● Work request:
The full set of entries is to be returned word for word.

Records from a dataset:
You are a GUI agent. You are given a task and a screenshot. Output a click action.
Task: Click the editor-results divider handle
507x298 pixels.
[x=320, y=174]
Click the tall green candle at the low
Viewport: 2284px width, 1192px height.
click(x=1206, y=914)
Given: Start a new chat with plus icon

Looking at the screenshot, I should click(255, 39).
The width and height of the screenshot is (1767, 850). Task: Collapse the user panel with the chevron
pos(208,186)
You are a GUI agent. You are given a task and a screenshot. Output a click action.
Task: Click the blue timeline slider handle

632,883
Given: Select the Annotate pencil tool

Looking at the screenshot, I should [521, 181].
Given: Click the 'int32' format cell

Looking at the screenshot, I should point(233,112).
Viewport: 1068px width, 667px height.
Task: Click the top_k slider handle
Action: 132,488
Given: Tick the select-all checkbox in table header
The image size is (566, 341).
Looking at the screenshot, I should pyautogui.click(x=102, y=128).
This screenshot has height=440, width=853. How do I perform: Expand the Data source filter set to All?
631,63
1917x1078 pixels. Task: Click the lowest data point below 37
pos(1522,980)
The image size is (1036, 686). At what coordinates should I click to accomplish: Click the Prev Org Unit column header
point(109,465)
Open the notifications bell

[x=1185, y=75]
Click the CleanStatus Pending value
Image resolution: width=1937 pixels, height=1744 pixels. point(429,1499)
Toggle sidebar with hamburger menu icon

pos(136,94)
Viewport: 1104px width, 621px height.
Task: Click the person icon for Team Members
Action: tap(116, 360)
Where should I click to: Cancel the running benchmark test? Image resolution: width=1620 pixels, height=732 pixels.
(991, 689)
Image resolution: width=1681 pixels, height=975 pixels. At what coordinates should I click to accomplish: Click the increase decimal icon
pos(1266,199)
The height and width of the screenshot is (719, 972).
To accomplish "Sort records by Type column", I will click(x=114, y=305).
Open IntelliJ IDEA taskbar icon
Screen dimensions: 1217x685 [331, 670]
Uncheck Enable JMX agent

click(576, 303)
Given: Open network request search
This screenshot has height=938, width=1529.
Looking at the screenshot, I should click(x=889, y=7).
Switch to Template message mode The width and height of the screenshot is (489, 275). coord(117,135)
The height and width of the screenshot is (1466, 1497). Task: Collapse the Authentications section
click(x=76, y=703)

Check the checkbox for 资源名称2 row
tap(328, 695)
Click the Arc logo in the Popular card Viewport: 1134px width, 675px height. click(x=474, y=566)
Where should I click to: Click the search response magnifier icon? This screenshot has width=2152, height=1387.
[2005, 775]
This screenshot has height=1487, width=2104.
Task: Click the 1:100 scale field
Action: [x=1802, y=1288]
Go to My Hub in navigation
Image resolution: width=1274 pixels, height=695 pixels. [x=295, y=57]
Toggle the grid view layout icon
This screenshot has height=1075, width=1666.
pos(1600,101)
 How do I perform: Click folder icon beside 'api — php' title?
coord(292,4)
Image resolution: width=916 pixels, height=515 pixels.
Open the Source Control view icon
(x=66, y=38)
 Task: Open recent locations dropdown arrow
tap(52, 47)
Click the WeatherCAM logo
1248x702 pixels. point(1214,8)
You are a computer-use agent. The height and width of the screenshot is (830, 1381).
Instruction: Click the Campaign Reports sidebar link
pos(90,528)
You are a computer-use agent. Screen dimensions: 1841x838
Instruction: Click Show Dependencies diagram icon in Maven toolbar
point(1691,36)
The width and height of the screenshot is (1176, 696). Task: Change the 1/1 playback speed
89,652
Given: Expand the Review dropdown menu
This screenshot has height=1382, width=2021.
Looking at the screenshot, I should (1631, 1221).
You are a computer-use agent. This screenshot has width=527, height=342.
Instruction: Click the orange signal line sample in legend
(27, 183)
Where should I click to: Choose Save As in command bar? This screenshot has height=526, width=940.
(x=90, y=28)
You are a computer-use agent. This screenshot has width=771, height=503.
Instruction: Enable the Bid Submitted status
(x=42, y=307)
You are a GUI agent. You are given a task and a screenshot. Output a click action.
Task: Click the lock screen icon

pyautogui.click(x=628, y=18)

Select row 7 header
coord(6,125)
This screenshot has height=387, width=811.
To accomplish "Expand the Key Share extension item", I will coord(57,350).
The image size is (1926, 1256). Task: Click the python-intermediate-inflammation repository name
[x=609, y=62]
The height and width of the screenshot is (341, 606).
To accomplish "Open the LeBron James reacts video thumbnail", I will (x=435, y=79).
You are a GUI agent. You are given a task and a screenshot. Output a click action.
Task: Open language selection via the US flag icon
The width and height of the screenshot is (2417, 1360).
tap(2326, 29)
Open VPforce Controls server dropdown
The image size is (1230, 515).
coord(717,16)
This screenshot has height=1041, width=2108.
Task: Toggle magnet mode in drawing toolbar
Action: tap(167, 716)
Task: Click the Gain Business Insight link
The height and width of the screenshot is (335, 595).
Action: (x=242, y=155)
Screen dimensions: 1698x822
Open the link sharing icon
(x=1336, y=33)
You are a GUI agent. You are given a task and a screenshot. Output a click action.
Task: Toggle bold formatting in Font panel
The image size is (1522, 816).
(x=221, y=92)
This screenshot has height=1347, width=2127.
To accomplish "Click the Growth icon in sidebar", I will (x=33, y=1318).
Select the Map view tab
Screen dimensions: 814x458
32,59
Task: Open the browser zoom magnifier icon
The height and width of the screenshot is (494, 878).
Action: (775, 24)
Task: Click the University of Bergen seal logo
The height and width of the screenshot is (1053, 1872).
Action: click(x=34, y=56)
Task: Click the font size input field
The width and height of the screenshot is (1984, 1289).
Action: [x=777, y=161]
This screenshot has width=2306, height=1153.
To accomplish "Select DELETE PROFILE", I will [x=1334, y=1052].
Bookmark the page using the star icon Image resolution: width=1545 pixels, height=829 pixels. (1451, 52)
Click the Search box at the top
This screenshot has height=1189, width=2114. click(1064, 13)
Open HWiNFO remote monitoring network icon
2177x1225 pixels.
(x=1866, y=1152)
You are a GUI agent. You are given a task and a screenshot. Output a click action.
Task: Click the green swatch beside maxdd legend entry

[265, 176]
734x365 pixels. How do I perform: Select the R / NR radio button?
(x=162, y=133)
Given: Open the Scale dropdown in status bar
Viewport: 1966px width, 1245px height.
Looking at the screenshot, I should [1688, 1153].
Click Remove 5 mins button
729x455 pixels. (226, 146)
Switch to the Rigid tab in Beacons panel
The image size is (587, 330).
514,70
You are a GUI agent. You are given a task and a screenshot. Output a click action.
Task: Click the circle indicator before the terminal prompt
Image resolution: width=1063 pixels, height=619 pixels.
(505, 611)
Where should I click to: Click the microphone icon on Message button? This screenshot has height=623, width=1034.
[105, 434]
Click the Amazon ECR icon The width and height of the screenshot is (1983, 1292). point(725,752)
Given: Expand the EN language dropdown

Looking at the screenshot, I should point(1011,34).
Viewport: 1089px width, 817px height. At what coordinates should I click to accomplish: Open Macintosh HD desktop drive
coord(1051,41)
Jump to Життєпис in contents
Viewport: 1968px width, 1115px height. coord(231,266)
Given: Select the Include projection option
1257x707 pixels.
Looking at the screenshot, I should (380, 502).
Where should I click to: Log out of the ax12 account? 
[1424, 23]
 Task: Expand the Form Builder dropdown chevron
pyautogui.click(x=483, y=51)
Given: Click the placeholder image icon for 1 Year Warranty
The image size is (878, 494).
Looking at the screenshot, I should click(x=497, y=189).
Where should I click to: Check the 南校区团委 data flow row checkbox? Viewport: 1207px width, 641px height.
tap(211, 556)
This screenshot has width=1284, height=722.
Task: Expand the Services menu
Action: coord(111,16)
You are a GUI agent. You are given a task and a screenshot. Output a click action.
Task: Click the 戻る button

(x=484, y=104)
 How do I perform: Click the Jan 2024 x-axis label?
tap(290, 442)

● Response below:
You are a GUI agent. You are given a task and a screenshot. Output a click action.
Task: Click the editor-results divider handle
507x298 pixels.
[x=320, y=174]
Click the tall green candle at the low
Viewport: 2284px width, 1192px height.
click(x=1206, y=914)
Given: Start a new chat with plus icon

Looking at the screenshot, I should click(255, 39).
The width and height of the screenshot is (1767, 850). Task: Collapse the user panel with the chevron
pos(208,186)
You are a GUI agent. You are given a task and a screenshot. Output a click action.
Task: Click the blue timeline slider handle

632,883
Given: Select the Annotate pencil tool

Looking at the screenshot, I should [521, 181].
Given: Click the 'int32' format cell

Looking at the screenshot, I should point(233,112).
Viewport: 1068px width, 667px height.
Task: Click the top_k slider handle
Action: 132,488
Given: Tick the select-all checkbox in table header
The image size is (566, 341).
Looking at the screenshot, I should pyautogui.click(x=102, y=128).
This screenshot has height=440, width=853. How do I perform: Expand the Data source filter set to All?
631,63
1917x1078 pixels. Task: Click the lowest data point below 37
pos(1522,980)
The image size is (1036, 686). At what coordinates should I click to accomplish: Click the Prev Org Unit column header
point(109,465)
Open the notifications bell

[x=1185, y=75]
Click the CleanStatus Pending value
Image resolution: width=1937 pixels, height=1744 pixels. point(429,1499)
Toggle sidebar with hamburger menu icon

pos(136,94)
Viewport: 1104px width, 621px height.
Task: Click the person icon for Team Members
Action: tap(116, 360)
Where should I click to: Cancel the running benchmark test? Image resolution: width=1620 pixels, height=732 pixels.
(991, 689)
Image resolution: width=1681 pixels, height=975 pixels. At what coordinates should I click to accomplish: Click the increase decimal icon
pos(1266,199)
The height and width of the screenshot is (719, 972).
To accomplish "Sort records by Type column", I will click(x=114, y=305).
Open IntelliJ IDEA taskbar icon
Screen dimensions: 1217x685 [331, 670]
Uncheck Enable JMX agent

click(576, 303)
Given: Open network request search
This screenshot has height=938, width=1529.
Looking at the screenshot, I should click(x=889, y=7).
Switch to Template message mode The width and height of the screenshot is (489, 275). coord(117,135)
The height and width of the screenshot is (1466, 1497). Task: Collapse the Authentications section
click(x=76, y=703)

Check the checkbox for 资源名称2 row
tap(328, 695)
Click the Arc logo in the Popular card Viewport: 1134px width, 675px height. click(x=474, y=566)
Where should I click to: Click the search response magnifier icon? This screenshot has width=2152, height=1387.
[2005, 775]
This screenshot has height=1487, width=2104.
Task: Click the 1:100 scale field
Action: [x=1802, y=1288]
Go to My Hub in navigation
Image resolution: width=1274 pixels, height=695 pixels. [x=295, y=57]
Toggle the grid view layout icon
This screenshot has height=1075, width=1666.
pos(1600,101)
 How do I perform: Click folder icon beside 'api — php' title?
coord(292,4)
Image resolution: width=916 pixels, height=515 pixels.
Open the Source Control view icon
(x=66, y=38)
 Task: Open recent locations dropdown arrow
tap(52, 47)
Click the WeatherCAM logo
1248x702 pixels. point(1214,8)
You are a computer-use agent. The height and width of the screenshot is (830, 1381).
Instruction: Click the Campaign Reports sidebar link
pos(90,528)
You are a computer-use agent. Screen dimensions: 1841x838
Instruction: Click Show Dependencies diagram icon in Maven toolbar
point(1691,36)
The width and height of the screenshot is (1176, 696). Task: Change the 1/1 playback speed
89,652
Given: Expand the Review dropdown menu
This screenshot has height=1382, width=2021.
Looking at the screenshot, I should (1631, 1221).
You are a computer-use agent. This screenshot has width=527, height=342.
Instruction: Click the orange signal line sample in legend
(27, 183)
Where should I click to: Choose Save As in command bar? This screenshot has height=526, width=940.
(x=90, y=28)
You are a computer-use agent. This screenshot has width=771, height=503.
Instruction: Enable the Bid Submitted status
(x=42, y=307)
You are a GUI agent. You are given a task and a screenshot. Output a click action.
Task: Click the lock screen icon

pyautogui.click(x=628, y=18)

Select row 7 header
coord(6,125)
This screenshot has height=387, width=811.
To accomplish "Expand the Key Share extension item", I will coord(57,350).
The image size is (1926, 1256). Task: Click the python-intermediate-inflammation repository name
[x=609, y=62]
The height and width of the screenshot is (341, 606).
To accomplish "Open the LeBron James reacts video thumbnail", I will (x=435, y=79).
You are a GUI agent. You are given a task and a screenshot. Output a click action.
Task: Open language selection via the US flag icon
The width and height of the screenshot is (2417, 1360).
tap(2326, 29)
Open VPforce Controls server dropdown
The image size is (1230, 515).
coord(717,16)
This screenshot has height=1041, width=2108.
Task: Toggle magnet mode in drawing toolbar
Action: tap(167, 716)
Task: Click the Gain Business Insight link
The height and width of the screenshot is (335, 595).
Action: (x=242, y=155)
Screen dimensions: 1698x822
Open the link sharing icon
(x=1336, y=33)
You are a GUI agent. You are given a task and a screenshot. Output a click action.
Task: Toggle bold formatting in Font panel
The image size is (1522, 816).
(x=221, y=92)
This screenshot has height=1347, width=2127.
To accomplish "Click the Growth icon in sidebar", I will (x=33, y=1318).
Select the Map view tab
Screen dimensions: 814x458
32,59
Task: Open the browser zoom magnifier icon
The height and width of the screenshot is (494, 878).
Action: (775, 24)
Task: Click the University of Bergen seal logo
The height and width of the screenshot is (1053, 1872).
Action: click(x=34, y=56)
Task: Click the font size input field
The width and height of the screenshot is (1984, 1289).
Action: [x=777, y=161]
This screenshot has width=2306, height=1153.
To accomplish "Select DELETE PROFILE", I will [x=1334, y=1052].
Bookmark the page using the star icon Image resolution: width=1545 pixels, height=829 pixels. (1451, 52)
Click the Search box at the top
This screenshot has height=1189, width=2114. click(1064, 13)
Open HWiNFO remote monitoring network icon
2177x1225 pixels.
(x=1866, y=1152)
You are a GUI agent. You are given a task and a screenshot. Output a click action.
Task: Click the green swatch beside maxdd legend entry

[265, 176]
734x365 pixels. How do I perform: Select the R / NR radio button?
(x=162, y=133)
Given: Open the Scale dropdown in status bar
Viewport: 1966px width, 1245px height.
Looking at the screenshot, I should [1688, 1153].
Click Remove 5 mins button
729x455 pixels. (226, 146)
Switch to the Rigid tab in Beacons panel
The image size is (587, 330).
514,70
You are a GUI agent. You are given a task and a screenshot. Output a click action.
Task: Click the circle indicator before the terminal prompt
Image resolution: width=1063 pixels, height=619 pixels.
(505, 611)
Where should I click to: Click the microphone icon on Message button? This screenshot has height=623, width=1034.
[105, 434]
Click the Amazon ECR icon The width and height of the screenshot is (1983, 1292). point(725,752)
Given: Expand the EN language dropdown

Looking at the screenshot, I should point(1011,34).
Viewport: 1089px width, 817px height. At what coordinates should I click to accomplish: Open Macintosh HD desktop drive
coord(1051,41)
Jump to Життєпис in contents
Viewport: 1968px width, 1115px height. coord(231,266)
Given: Select the Include projection option
1257x707 pixels.
Looking at the screenshot, I should (380, 502).
Where should I click to: Log out of the ax12 account? 
[1424, 23]
 Task: Expand the Form Builder dropdown chevron
pyautogui.click(x=483, y=51)
Given: Click the placeholder image icon for 1 Year Warranty
The image size is (878, 494).
Looking at the screenshot, I should click(x=497, y=189).
Where should I click to: Check the 南校区团委 data flow row checkbox? Viewport: 1207px width, 641px height.
tap(211, 556)
This screenshot has width=1284, height=722.
Task: Expand the Services menu
Action: coord(111,16)
You are a GUI agent. You are given a task and a screenshot. Output a click action.
Task: Click the 戻る button

(x=484, y=104)
 How do I perform: Click the Jan 2024 x-axis label?
tap(290, 442)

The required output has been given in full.